Which part of you is evolving fastest?

It’s your nose.

It was once impossible to know how our sensory organs evolved because the soft parts of our bodies don’t survive in the fossil record. However, genetic analysis at Cornell University has led ‘sensory psychologist’ Avery Gilbert to believe that the nose is the fastest-evolving human organ.

In mammals the largest single family of genes controls the sense of smell. The study of the human genome shows that ours has altered much more rapidly than those of our closest living relatives, the great apes. This means we sniff less, but taste more, sending aromas from the back of the throat to the nose as we chew. Known as ‘retronasal olfaction’ or ‘back-of-the-nose smelling’ (as opposed to orthonasal smelling through the nostrils) this ability to savour food as we are eating is almost unique to humans. In Avery’s words: ‘The human nose evolved to serve the human mouth.’
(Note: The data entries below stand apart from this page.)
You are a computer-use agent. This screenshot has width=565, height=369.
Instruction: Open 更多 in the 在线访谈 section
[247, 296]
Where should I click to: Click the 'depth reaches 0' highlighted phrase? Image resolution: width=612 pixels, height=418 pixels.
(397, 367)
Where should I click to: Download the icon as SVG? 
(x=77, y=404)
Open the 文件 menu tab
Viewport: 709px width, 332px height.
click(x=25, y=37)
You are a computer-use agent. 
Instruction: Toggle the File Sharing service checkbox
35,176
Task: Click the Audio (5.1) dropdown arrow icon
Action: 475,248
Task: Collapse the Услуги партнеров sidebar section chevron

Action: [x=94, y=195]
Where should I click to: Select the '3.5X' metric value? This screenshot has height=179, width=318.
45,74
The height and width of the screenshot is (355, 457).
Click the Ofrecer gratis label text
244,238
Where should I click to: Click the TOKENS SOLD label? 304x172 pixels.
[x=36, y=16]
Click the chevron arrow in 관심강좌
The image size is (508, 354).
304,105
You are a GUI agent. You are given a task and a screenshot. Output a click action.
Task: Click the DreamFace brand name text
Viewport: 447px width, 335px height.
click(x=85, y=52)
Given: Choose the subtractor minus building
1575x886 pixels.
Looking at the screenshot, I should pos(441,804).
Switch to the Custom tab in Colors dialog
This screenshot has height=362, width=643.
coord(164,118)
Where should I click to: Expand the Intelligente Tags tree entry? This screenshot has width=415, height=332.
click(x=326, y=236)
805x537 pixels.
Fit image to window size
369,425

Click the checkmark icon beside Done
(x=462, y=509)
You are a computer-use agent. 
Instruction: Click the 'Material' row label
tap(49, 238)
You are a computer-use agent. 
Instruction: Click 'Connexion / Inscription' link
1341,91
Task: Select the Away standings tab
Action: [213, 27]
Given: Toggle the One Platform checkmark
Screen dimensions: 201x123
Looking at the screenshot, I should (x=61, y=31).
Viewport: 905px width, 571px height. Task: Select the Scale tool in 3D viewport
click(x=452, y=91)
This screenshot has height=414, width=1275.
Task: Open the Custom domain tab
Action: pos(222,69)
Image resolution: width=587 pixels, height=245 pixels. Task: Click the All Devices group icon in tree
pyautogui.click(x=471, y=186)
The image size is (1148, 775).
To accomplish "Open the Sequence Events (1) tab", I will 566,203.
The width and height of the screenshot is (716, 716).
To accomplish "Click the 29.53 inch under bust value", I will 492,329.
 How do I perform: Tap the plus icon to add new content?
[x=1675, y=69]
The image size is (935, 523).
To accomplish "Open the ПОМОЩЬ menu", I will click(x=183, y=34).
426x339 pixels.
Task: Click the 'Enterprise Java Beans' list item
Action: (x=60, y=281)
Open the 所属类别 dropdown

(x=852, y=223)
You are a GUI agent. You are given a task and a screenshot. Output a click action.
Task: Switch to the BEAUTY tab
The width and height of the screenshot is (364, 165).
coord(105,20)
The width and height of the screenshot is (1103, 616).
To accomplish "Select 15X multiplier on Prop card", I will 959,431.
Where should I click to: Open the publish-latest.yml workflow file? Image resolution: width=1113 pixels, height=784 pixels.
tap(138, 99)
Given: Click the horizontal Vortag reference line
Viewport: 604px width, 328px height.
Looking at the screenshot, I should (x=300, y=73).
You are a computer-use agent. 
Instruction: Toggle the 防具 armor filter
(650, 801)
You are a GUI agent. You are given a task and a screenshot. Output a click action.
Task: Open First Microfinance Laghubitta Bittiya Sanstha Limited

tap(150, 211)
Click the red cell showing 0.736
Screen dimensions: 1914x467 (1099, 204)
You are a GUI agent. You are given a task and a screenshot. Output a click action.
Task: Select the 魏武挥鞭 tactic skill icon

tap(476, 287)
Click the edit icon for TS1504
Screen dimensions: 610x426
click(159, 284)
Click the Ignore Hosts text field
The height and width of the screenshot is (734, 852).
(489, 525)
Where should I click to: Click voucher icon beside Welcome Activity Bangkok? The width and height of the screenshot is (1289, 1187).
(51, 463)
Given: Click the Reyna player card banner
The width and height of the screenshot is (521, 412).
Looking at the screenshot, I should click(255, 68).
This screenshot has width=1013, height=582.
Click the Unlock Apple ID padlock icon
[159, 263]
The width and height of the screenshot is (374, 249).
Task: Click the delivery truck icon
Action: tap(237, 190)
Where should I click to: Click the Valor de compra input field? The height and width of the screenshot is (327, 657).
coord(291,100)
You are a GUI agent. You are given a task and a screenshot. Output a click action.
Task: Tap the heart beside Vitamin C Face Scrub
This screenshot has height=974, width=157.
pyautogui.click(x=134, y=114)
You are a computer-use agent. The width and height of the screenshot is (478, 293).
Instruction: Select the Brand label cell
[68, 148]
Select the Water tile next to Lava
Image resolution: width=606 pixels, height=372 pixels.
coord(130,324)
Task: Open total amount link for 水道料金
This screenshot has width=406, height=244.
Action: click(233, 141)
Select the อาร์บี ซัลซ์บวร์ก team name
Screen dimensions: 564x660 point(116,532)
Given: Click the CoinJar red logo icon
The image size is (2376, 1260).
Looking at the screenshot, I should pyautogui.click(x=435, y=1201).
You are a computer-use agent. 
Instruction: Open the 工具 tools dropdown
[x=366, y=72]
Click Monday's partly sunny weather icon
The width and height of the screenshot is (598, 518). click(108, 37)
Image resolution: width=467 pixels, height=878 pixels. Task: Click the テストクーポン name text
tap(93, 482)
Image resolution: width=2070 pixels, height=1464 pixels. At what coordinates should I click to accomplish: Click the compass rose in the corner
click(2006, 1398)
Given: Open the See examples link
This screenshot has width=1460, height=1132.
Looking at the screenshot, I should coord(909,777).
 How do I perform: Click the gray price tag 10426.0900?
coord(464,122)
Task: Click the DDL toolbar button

Two events may have contributed to this. The first was cooking with fire, first discovered 1.8 million years ago by our
ancestor
Homo erectus
, bringing with it the enticing smells of roast meat and caramelised fruit. The second was the domestication of animals around 15,000 years ago, closely followed by the invention of farming. This brought a whole new range of flavours (yogurt, milk, cheese, bread and toast) and the domestication of the dog gave us a companion species with an extremely acute sense of smell. One theory is that our ancestors delegated the practical scent-tracking function of our noses to dogs, while we concentrated on the ever more complex and delicious aromas coming from the cooking pot. Eating together around the campfire transformed human culture: our shared sense of taste helped to civilise us.